_WHAT TO WORK ON_
(a) List the conditions on the curve that the opening problem statement of the differential equation solution imposes.
(b) Please extract, word for word, the part of the differential equation solution starting at "Now we compute" and ending at "Therefore, $$b = 10$$.".

_DOCUMENT PASSAGE_
::::::

If a curve $$y = f(x)$$ passes through the point (1, 2) and satisfies $$x\frac{dy}{dx} + y = bx^4$$, then for what value of $$b$$, $$\int_1^2 f(x)dx = \frac{62}{5}$$?

The curve $$y = f(x)$$ passes through $$(1, 2)$$ and satisfies the differential equation $$x\frac{dy}{dx} + y = bx^4$$.

The left side can be written as $$\frac{d}{dx}(xy) = bx^4$$. Integrating both sides with respect to $$x$$, we get $$xy = \frac{bx^5}{5} + C$$.

Using the initial condition $$f(1) = 2$$: $$1 \cdot 2 = \frac{b}{5} + C$$, so $$C = 2 - \frac{b}{5}$$.

Therefore, $$xy = \frac{bx^5}{5} + 2 - \frac{b}{5}$$, which gives $$f(x) = \frac{bx^4}{5} + \frac{2 - \frac{b}{5}}{x}$$.

Now we compute $$\int_1^2 f(x)\,dx = \int_1^2 \left[\frac{bx^4}{5} + \frac{(2 - \frac{b}{5})}{x}\right]dx = \left[\frac{bx^5}{25} + \left(2 - \frac{b}{5}\right)\ln x\right]_1^2$$.

Evaluating: $$= \frac{32b}{25} - \frac{b}{25} + \left(2 - \frac{b}{5}\right)\ln 2 = \frac{31b}{25} + \left(2 - \frac{b}{5}\right)\ln 2$$.

Setting this equal to $$\frac{62}{5}$$: $$\frac{31b}{25} + \left(2 - \frac{b}{5}\right)\ln 2 = \frac{62}{5}$$. For this to hold without a logarithmic term, we need $$2 - \frac{b}{5} = 0$$, giving $$b = 10$$. Then $$\frac{31 \cdot 10}{25} = \frac{310}{25} = \frac{62}{5}$$, which confirms the equation.

Therefore, $$b = 10$$.

::::::

(Items from a dataset)

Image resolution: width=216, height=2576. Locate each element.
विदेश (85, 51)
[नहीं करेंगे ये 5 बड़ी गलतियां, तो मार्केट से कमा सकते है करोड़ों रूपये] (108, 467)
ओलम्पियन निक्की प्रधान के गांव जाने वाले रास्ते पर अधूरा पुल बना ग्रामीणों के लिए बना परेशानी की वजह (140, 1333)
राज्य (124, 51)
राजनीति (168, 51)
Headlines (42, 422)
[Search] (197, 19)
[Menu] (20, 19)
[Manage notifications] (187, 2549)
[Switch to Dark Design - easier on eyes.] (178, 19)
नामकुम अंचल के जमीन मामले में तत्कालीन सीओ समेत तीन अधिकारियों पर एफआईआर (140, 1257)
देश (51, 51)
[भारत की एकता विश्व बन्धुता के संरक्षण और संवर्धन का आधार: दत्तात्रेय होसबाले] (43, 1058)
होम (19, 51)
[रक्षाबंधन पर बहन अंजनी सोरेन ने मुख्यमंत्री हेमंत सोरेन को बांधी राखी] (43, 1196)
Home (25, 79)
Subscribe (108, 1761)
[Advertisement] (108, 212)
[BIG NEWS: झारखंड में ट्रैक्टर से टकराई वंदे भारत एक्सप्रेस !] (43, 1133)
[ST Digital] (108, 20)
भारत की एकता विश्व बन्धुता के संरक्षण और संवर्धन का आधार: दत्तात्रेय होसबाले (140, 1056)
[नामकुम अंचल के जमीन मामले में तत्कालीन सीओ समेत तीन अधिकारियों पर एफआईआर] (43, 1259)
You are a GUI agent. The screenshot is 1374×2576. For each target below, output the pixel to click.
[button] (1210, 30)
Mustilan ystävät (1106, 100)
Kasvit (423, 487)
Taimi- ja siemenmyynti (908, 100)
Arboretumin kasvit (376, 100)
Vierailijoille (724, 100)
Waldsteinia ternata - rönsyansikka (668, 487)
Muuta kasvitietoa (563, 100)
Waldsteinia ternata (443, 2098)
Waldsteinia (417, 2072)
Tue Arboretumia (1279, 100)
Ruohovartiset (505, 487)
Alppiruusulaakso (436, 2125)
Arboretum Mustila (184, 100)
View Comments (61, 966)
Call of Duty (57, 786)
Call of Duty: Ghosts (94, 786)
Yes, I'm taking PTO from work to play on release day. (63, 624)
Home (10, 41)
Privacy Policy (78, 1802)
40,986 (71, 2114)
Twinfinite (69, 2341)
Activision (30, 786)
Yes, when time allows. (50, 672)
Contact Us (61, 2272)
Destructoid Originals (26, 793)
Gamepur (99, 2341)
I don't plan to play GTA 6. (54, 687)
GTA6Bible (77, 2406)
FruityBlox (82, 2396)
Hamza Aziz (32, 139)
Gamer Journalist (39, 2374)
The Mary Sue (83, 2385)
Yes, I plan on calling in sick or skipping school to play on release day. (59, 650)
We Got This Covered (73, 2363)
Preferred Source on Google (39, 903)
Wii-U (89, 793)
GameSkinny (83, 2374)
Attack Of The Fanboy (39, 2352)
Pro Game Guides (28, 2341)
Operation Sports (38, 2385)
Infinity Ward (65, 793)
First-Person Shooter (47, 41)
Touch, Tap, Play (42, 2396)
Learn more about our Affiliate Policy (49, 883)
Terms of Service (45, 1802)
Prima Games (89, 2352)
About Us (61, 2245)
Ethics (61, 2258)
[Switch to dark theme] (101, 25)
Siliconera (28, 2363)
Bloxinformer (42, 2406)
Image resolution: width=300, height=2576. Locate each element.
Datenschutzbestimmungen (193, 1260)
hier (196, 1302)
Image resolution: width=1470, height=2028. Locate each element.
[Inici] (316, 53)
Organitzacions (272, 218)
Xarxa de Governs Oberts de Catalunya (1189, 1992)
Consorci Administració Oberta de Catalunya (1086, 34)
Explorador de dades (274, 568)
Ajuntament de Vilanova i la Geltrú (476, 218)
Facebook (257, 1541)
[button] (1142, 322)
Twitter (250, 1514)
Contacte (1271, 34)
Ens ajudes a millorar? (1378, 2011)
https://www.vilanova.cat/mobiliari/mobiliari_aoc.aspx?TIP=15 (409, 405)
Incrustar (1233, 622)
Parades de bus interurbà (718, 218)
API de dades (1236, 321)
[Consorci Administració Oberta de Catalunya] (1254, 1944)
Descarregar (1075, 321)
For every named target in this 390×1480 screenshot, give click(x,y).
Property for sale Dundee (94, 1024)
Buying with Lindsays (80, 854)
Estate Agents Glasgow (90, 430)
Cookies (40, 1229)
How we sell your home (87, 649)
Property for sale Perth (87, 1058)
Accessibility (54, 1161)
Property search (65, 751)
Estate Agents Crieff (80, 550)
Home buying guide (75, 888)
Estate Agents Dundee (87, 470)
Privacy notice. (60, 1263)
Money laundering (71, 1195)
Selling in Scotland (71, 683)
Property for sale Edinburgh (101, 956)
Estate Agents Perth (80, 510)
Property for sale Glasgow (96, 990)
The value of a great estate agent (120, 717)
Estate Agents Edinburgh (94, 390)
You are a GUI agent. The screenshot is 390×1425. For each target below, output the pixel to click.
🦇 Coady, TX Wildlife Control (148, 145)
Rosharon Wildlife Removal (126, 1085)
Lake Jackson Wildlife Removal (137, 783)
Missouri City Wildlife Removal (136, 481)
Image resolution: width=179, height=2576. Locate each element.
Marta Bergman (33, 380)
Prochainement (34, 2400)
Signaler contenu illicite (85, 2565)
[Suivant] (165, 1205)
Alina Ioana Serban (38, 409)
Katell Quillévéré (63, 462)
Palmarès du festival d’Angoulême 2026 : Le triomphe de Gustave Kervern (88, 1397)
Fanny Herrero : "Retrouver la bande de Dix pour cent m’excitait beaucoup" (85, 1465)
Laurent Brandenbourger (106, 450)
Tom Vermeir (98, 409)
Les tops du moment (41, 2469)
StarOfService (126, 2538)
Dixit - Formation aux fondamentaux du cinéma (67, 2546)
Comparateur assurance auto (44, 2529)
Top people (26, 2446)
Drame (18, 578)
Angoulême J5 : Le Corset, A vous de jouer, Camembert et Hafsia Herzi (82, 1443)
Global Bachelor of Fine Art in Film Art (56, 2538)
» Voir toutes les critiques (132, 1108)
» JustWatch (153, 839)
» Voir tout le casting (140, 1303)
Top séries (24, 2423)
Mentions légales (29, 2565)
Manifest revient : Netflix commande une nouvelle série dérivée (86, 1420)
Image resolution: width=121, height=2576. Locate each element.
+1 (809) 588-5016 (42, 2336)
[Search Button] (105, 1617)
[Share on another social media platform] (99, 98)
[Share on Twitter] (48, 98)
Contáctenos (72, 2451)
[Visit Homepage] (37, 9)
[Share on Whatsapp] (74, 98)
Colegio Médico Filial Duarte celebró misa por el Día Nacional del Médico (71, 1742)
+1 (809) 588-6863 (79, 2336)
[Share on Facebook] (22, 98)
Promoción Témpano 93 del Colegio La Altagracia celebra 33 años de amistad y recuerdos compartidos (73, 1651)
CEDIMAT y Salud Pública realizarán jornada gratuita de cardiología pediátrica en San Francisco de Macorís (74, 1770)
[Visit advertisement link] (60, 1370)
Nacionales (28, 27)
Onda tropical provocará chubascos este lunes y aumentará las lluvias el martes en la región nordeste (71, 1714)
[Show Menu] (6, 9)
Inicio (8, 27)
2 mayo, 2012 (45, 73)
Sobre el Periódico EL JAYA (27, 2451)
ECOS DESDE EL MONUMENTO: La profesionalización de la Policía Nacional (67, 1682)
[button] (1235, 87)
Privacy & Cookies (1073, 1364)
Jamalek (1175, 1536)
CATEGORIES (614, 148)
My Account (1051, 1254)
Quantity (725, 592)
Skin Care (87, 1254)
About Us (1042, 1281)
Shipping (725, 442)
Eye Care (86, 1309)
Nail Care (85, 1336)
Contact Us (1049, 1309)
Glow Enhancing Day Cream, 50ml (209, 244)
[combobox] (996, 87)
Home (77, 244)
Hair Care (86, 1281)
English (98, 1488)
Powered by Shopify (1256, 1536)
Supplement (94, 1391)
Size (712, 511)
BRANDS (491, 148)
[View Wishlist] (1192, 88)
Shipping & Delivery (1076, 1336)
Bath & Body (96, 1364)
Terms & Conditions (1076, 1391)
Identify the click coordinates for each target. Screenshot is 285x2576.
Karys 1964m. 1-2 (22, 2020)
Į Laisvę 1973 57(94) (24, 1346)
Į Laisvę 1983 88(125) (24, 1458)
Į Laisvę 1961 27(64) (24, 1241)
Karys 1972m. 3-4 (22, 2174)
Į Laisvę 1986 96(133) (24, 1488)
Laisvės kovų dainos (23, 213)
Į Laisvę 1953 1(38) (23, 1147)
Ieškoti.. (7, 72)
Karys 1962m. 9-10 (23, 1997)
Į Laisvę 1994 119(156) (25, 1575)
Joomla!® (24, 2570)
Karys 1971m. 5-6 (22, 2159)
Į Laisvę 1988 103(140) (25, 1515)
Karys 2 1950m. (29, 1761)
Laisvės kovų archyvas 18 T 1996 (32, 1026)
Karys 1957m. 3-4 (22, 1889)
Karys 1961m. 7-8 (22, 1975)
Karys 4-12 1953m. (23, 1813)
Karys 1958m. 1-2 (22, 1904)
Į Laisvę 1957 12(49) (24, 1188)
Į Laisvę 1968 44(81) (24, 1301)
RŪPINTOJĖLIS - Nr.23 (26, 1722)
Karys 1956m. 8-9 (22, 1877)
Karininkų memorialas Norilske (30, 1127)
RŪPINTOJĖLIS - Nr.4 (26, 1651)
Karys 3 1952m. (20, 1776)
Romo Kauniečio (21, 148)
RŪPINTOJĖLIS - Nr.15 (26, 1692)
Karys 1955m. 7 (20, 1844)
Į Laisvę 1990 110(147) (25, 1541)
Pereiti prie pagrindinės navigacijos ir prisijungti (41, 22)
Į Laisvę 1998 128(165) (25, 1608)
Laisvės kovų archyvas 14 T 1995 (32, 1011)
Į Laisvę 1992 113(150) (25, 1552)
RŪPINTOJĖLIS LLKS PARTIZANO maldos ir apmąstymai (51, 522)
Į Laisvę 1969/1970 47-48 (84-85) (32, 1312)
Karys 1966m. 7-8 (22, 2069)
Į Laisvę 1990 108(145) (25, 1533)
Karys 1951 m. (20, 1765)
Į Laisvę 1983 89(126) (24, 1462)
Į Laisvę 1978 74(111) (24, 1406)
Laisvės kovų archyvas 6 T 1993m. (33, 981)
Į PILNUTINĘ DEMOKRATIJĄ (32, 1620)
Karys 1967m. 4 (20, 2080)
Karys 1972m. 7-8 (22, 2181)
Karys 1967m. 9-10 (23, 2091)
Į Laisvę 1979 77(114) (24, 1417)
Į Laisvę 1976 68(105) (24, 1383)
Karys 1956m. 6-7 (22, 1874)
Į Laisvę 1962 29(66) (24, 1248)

::::::

_RESPONSES_
(a)
- The curve y = f(x) passes through the point (1, 2).
- It satisfies x(dy/dx) + y = bx⁴.
- The integral of f(x) from 1 to 2 equals 62/5.

(b)
Now we compute $$\int_1^2 f(x)\,dx = \int_1^2 \left[\frac{bx^4}{5} + \frac{(2 - \frac{b}{5})}{x}\right]dx = \left[\frac{bx^5}{25} + \left(2 - \frac{b}{5}\right)\ln x\right]_1^2$$.

Evaluating: $$= \frac{32b}{25} - \frac{b}{25} + \left(2 - \frac{b}{5}\right)\ln 2 = \frac{31b}{25} + \left(2 - \frac{b}{5}\right)\ln 2$$.

Setting this equal to $$\frac{62}{5}$$: $$\frac{31b}{25} + \left(2 - \frac{b}{5}\right)\ln 2 = \frac{62}{5}$$. For this to hold without a logarithmic term, we need $$2 - \frac{b}{5} = 0$$, giving $$b = 10$$. Then $$\frac{31 \cdot 10}{25} = \frac{310}{25} = \frac{62}{5}$$, which confirms the equation.

Therefore, $$b = 10$$.